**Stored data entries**
....

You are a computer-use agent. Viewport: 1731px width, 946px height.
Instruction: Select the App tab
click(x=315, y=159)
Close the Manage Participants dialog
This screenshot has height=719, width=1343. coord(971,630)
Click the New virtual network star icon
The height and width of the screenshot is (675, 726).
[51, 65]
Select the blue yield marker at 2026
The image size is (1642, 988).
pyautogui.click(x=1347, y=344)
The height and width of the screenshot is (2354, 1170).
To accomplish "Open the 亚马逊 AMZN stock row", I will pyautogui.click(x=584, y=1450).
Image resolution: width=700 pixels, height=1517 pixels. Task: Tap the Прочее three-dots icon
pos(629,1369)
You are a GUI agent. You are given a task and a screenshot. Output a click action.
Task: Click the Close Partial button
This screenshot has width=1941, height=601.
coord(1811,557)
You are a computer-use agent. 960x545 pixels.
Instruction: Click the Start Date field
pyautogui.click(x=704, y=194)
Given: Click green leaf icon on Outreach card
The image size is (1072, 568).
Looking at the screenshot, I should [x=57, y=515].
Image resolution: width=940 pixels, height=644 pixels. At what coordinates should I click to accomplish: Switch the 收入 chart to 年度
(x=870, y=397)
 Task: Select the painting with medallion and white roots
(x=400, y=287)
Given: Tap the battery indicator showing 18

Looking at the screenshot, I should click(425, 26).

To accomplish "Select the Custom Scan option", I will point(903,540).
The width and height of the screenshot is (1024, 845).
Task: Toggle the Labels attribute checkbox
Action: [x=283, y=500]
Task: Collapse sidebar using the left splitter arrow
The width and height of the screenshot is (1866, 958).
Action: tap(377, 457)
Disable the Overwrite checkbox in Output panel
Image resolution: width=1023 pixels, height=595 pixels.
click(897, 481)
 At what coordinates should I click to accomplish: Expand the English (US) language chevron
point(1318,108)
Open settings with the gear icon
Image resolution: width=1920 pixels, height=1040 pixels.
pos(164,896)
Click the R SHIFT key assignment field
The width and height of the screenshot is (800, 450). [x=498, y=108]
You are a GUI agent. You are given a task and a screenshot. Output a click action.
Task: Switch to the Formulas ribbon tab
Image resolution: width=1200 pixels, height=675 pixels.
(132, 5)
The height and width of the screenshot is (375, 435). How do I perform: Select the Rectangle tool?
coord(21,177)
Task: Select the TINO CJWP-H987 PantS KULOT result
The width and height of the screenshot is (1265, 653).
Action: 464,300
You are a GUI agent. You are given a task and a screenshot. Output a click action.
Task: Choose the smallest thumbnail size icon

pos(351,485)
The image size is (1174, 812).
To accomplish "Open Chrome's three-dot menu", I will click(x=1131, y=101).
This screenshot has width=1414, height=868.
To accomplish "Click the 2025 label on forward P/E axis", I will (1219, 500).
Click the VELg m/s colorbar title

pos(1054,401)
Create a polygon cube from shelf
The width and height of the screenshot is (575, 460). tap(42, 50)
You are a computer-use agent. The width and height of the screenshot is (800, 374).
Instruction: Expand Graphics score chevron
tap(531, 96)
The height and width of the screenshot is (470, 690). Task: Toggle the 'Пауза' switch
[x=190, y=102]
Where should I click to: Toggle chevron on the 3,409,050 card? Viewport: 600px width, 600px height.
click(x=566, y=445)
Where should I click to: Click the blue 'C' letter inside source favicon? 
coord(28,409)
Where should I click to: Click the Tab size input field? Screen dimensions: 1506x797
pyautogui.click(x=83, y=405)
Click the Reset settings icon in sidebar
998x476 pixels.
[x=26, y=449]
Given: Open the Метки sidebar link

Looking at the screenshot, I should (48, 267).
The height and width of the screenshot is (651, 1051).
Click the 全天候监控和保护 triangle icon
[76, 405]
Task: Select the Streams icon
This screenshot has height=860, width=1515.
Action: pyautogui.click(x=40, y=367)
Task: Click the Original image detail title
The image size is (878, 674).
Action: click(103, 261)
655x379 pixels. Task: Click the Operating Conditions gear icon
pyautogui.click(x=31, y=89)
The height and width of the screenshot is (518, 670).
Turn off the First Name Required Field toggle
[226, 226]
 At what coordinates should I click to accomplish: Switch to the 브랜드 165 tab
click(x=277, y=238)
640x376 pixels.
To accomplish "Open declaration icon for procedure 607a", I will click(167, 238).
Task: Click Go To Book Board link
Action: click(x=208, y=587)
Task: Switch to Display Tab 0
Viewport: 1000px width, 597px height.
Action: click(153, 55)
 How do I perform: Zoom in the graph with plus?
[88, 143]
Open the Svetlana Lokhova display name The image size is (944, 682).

....

**The task**
What is needed is the number of lines in the records that contain the string "settings", stated with nothing else.

**Output**
2